Records from a dataset:
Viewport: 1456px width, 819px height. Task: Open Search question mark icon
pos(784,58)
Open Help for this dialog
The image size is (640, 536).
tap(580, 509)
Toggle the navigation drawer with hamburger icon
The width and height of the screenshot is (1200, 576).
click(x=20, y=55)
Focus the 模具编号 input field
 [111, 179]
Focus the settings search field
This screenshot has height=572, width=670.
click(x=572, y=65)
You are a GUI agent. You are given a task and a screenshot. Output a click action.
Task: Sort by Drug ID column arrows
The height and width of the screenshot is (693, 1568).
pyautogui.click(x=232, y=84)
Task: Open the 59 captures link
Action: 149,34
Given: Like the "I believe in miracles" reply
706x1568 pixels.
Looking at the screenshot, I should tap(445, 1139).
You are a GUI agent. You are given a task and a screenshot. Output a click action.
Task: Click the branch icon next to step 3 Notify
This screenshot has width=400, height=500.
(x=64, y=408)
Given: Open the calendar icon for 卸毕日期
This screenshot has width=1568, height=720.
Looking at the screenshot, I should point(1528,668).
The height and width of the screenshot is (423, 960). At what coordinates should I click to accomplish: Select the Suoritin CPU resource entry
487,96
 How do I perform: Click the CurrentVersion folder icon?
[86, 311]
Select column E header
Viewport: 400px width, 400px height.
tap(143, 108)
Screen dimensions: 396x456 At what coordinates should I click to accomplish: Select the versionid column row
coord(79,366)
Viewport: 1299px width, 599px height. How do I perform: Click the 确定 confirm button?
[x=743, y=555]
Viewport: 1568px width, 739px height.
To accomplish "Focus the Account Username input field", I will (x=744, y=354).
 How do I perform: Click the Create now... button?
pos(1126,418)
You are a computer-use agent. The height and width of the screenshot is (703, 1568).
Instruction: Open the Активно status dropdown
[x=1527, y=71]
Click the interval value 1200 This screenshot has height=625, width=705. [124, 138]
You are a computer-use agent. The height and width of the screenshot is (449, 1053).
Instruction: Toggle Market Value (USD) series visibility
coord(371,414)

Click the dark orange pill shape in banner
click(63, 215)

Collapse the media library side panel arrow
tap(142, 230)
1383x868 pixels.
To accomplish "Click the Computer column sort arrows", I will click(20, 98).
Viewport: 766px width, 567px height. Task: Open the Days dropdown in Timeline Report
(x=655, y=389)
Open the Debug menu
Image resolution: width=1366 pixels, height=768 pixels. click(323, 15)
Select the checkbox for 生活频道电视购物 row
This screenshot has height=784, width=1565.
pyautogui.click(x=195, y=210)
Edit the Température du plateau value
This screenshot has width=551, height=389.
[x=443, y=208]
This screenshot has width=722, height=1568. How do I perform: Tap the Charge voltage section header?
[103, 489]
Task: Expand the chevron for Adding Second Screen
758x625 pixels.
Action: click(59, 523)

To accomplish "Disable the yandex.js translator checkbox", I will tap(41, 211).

TASK DIRECTIONS: Each line above that contains the word "agent" should be returned.

THE ANSWER:
You are a GUI agent. You are given a task and a screenshot. Output a click action.
You are a GUI agent. You are given a task and a screenshot. Output a click action.
You are a computer-use agent. The height and width of the screenshot is (703, 1568).
You are a computer-use agent. The height and width of the screenshot is (449, 1053).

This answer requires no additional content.